■ REQUIRED WORK ■
Could you copy every line from the material below in which "agent" appears?

■ THE DATA ■
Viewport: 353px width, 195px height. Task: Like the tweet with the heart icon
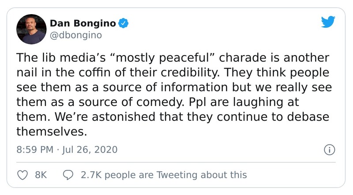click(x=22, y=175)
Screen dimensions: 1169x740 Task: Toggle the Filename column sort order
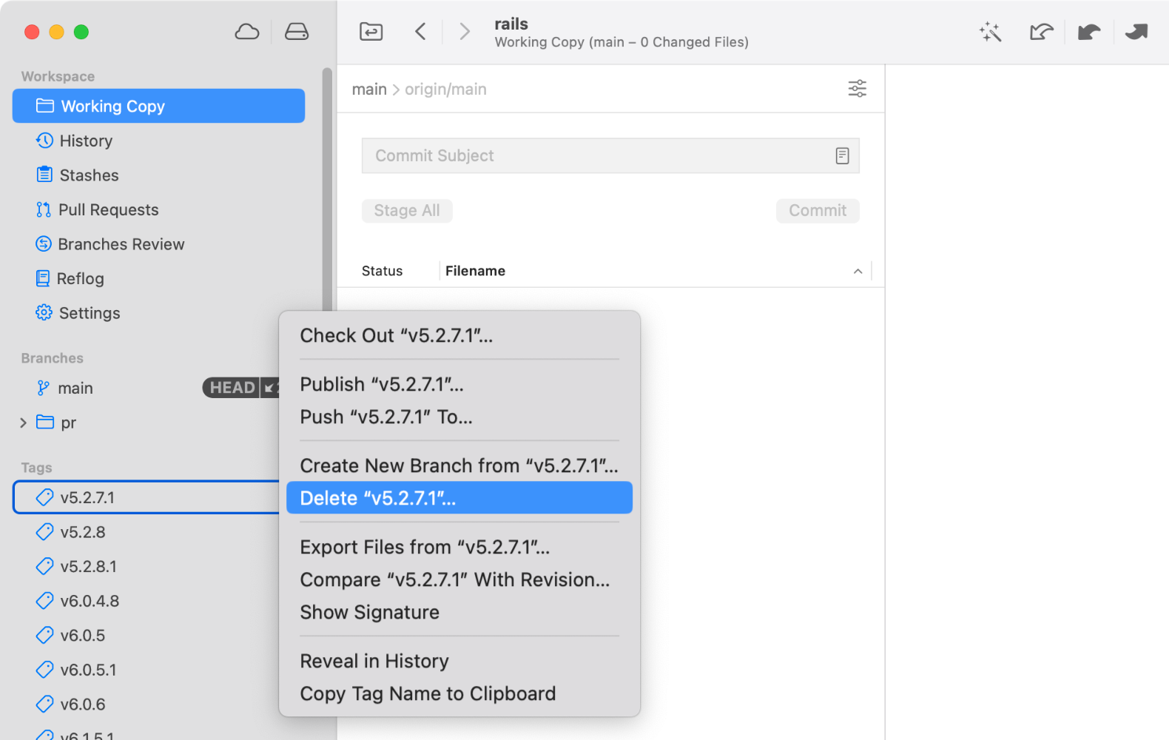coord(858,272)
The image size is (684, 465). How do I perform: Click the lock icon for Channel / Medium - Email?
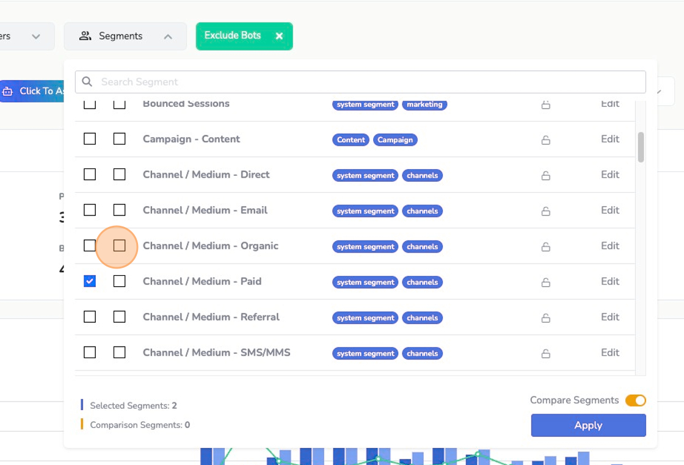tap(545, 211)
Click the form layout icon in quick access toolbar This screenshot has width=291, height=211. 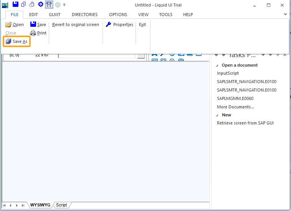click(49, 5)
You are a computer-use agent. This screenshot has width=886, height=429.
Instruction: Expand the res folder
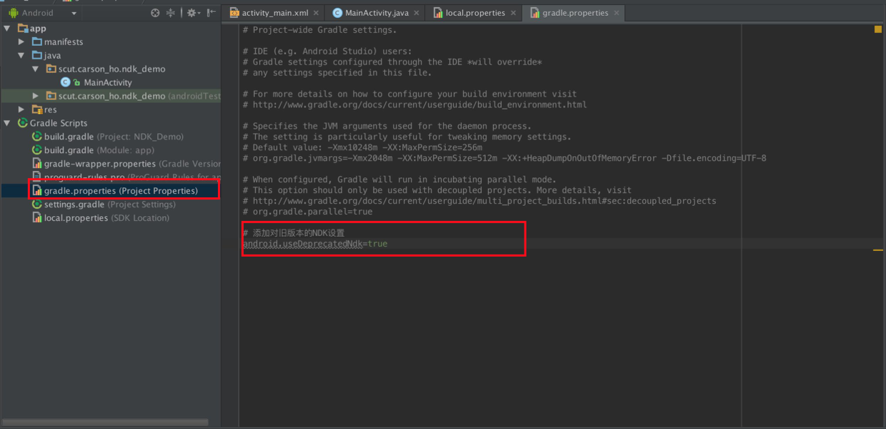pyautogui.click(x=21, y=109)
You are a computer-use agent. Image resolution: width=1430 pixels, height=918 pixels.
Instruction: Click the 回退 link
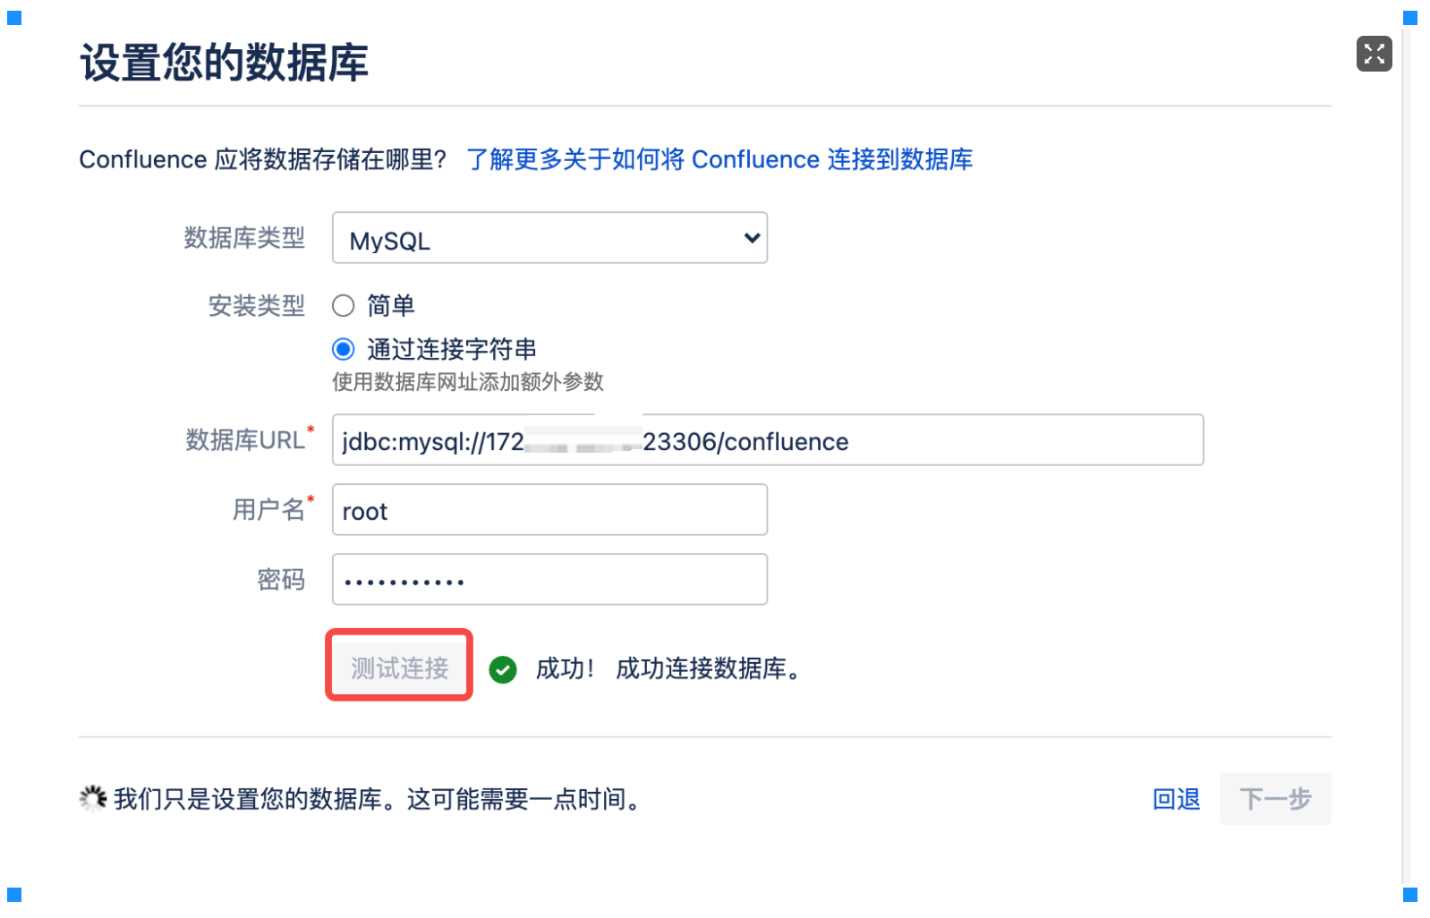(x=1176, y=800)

* * *

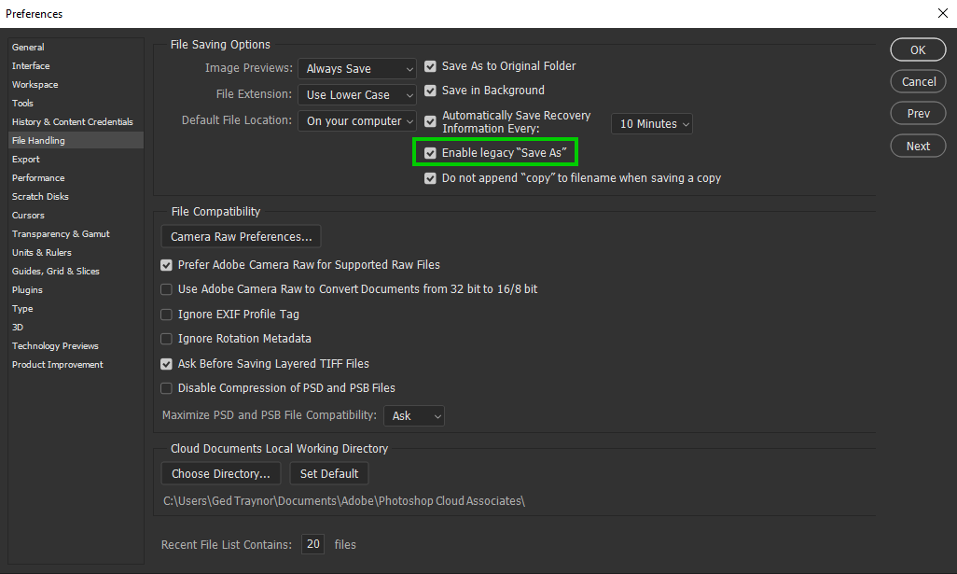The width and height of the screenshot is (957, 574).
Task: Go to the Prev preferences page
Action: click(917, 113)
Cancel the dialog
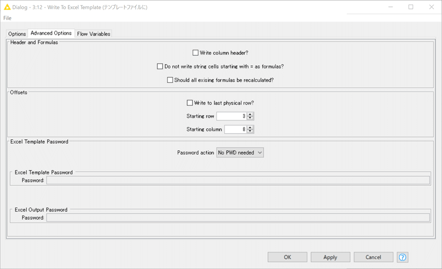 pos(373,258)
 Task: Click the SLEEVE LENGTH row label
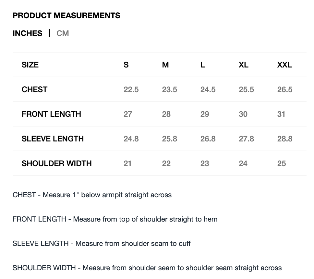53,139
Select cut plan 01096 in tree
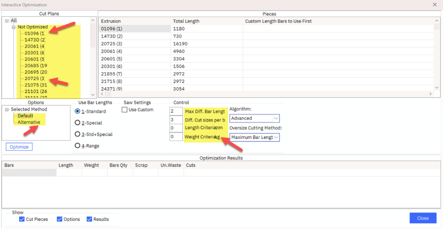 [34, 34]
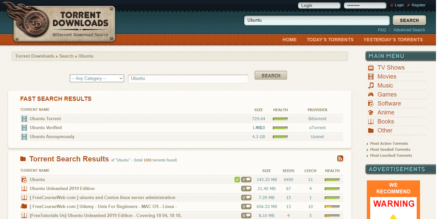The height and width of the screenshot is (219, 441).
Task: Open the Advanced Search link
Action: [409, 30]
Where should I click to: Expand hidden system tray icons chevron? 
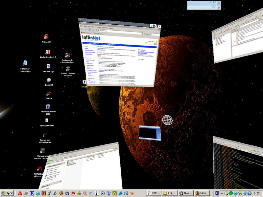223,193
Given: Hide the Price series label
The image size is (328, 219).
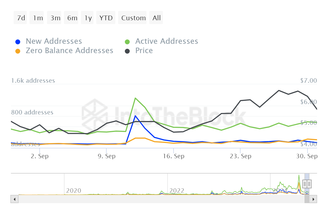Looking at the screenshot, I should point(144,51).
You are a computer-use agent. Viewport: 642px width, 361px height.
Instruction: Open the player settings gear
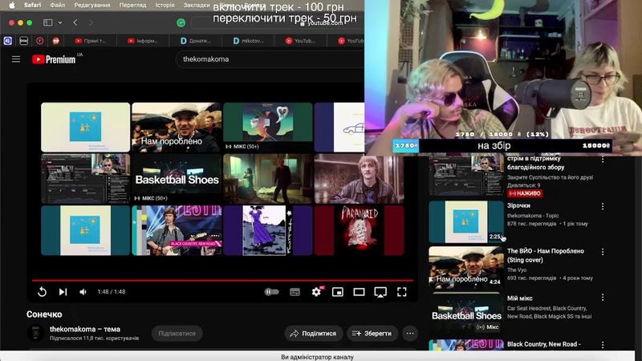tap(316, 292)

* * *

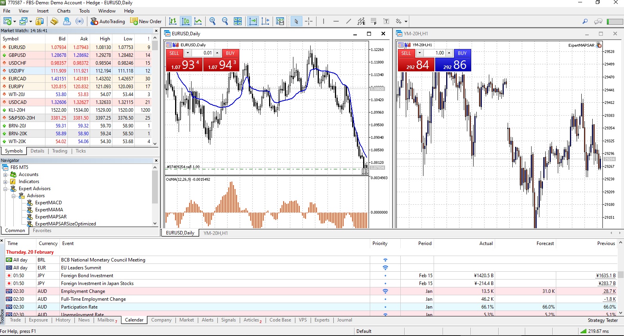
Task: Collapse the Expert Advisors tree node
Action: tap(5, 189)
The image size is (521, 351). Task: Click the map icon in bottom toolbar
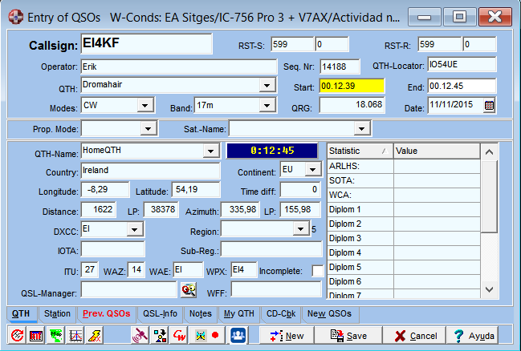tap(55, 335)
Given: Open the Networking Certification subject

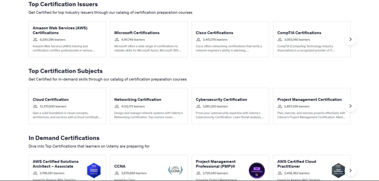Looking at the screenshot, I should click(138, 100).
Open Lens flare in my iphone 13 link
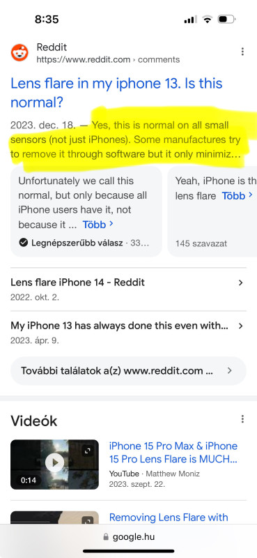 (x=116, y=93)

■ SOLUTION FOR THIS TASK ■
You are a computer-use agent. This screenshot has width=886, height=429.
You are a computer-use agent. Image resolution: width=1430 pixels, height=918 pixels.
You are a computer-use agent. Viewport: 642px width, 361px height.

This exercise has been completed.